As an inducement to consent to the Second Amendment, LifeCare offered an incentive payment to all consenting Term B Lenders consisting of an amendment fee of 75 basis points (the “75 bps offer”). 3 Life-Care’s 75 bps offer was subject to two conditions: (1) LifeCare would only accept consents to the offer until the requisite vote was achieved; and (2) lenders consenting after that point would not be paid any amendment fees. LifeCare, through JP Morgan, posted the 75 bps offer in a secure digital workspace known as Intral-inks, which only the lenders could access. 4

A number of lenders, but not Highland, accepted LifeCare’s 75 bps offer, bringing the total consenting to 47% (just shy of the 50% needed). Highland chose to monitor the offer’s progress by collecting information on other lenders and tracking their positions on the proposal. On December 6, Highland, through its employee Mark Martinson, heard that LifeCare had increased its amendment fee offer to 125 bps to certain Term B Lenders. Martinson called Jackson Merchant at JP Morgan and questioned him about these higher offers. When Martinson asked Merchant directly whether other lenders were being offered 125 bps, Merchant stated that he could neither “confirm nor deny” that fact. Highland never consented.

*425 Thereafter, LifeCare announced that it had obtained the requisite number of consents and that the window to consent to the 75 bps offer had closed. LifeCare was able to obtain the requisite consents by offering an amendment fee of 125 bps to two Term B Lenders, Symphony Asset Management (“Symphony”) and Quadrangle Group LLC (“Quadrangle”). 5 Life-Care and JP Morgan did not disclose on Intralinks the 125 bps offers it made to Symphony and Quadrangle or their acceptance.
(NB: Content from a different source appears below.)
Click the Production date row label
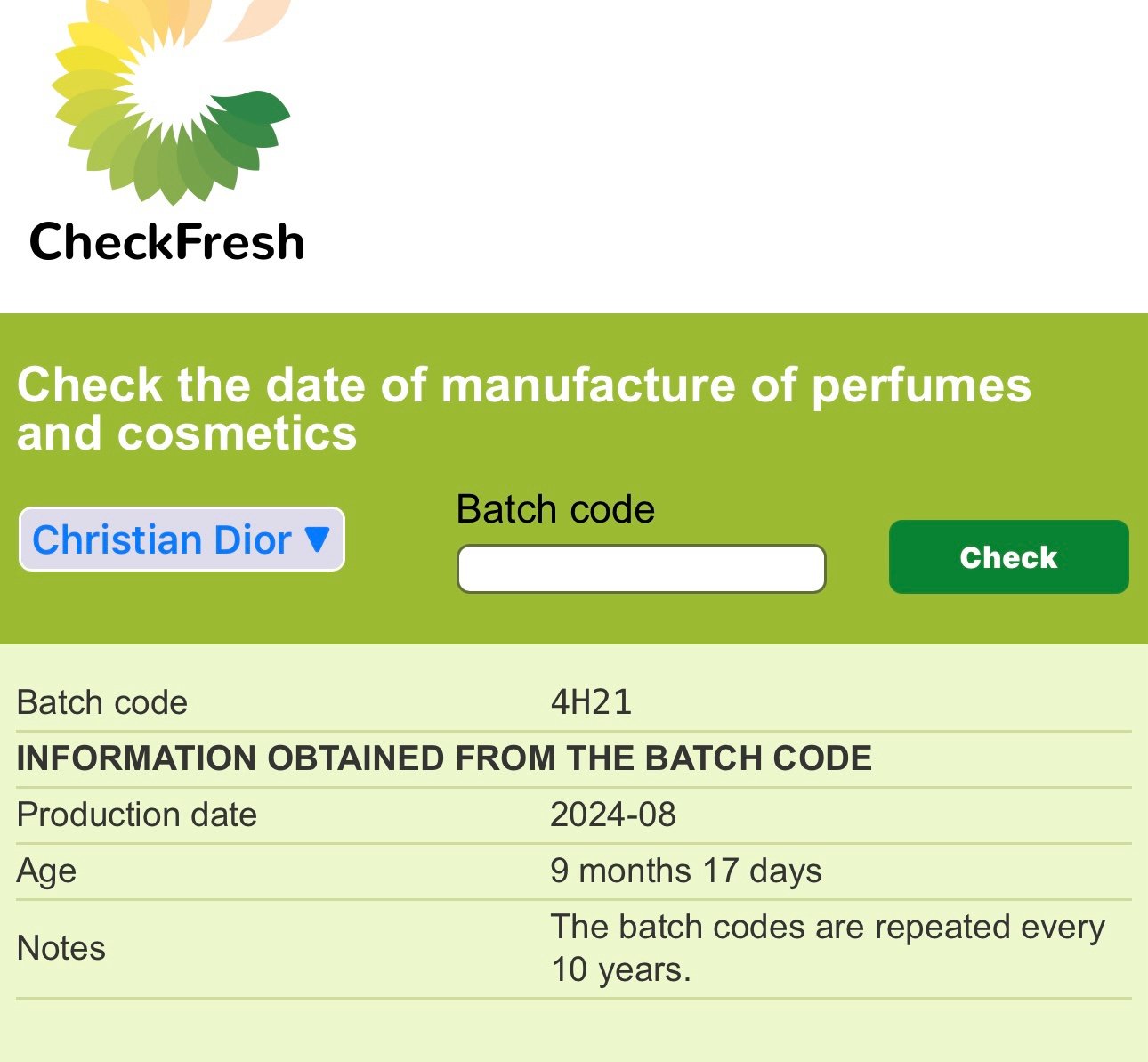Screen dimensions: 1148x1062 click(x=136, y=815)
After the requisite vote was achieved, LifeCare decided to pay all timely consenting lenders 125 bps, even though most of the lenders had consented at the 75 bps price. Because Highland never consented, it never received the inducement payment consisting of the amendment fees. This litigation ensued.

Highland initiated this lawsuit in Texas state court against LifeCare and JP Morgan, alleging that it was entitled to receive amendment fees because it would have consented to the Second Amendment if it had been offered 125 bps or became aware that other lenders were being offered 125 bps. Highland further alleged that Life-Care and JP Morgan’s failure to disclose the 125 bps offers: (1) breached § 3.12 of the Credit Agreement; (2) breached the implied covenant of good faith and fair dealing under New York law; (3) constituted fraud; (4) constituted conspiracy to commit fraud; (5) constituted aiding and abetting fraud; and (6) constituted negligent misrepresentation.
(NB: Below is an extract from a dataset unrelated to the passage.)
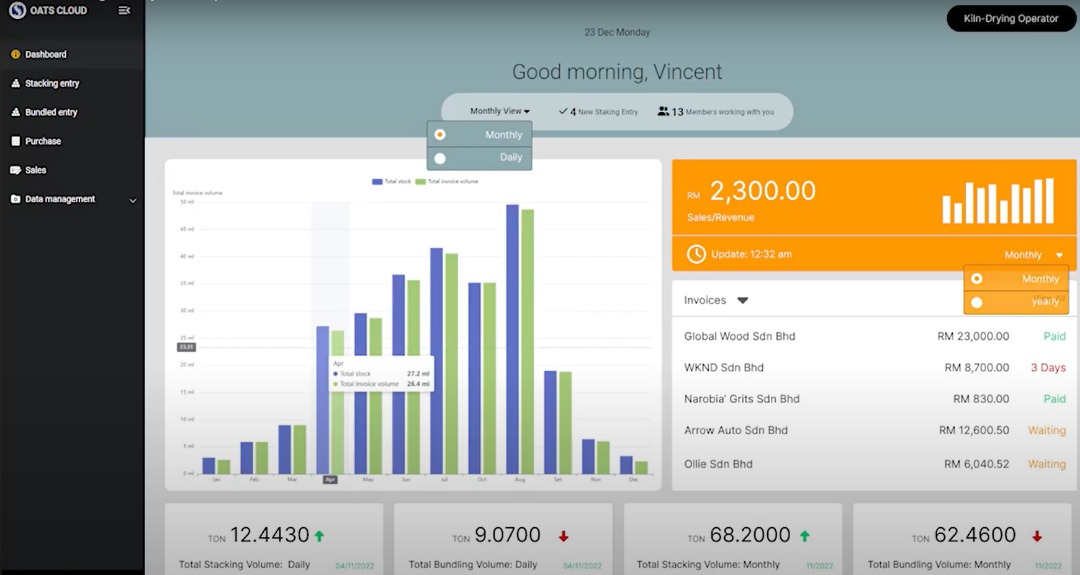Image resolution: width=1080 pixels, height=575 pixels.
Task: Toggle the Total stock legend swatch
Action: [377, 182]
JP Morgan and LifeCare removed Highland’s suit to federal court and then moved to dismiss Highland’s claims under Federal Rule of Civil Procedure (“Rule”) 12(b)(6). The district court granted Life-Care’s and JP Morgan’s motion to dismiss in part and dismissed Highland’s breach of contract, breach of the implied covenant of good faith and fair dealing, and aiding and abetting fraud claims. JP Morgan and LifeCare then moved for summary judgment on Highland’s remaining claims, which the district court granted. This appeal followed.

II. DISCUSSION

Highland appeals 6 the district court’s Rule 12(b)(6) dismissal of its breach of contract and breach of good faith and fair dealing claims. 7 Highland also appeals the district court’s grant of summary judgment on its fraud, conspiracy to commit fraud, and negligent misrepresentation claims.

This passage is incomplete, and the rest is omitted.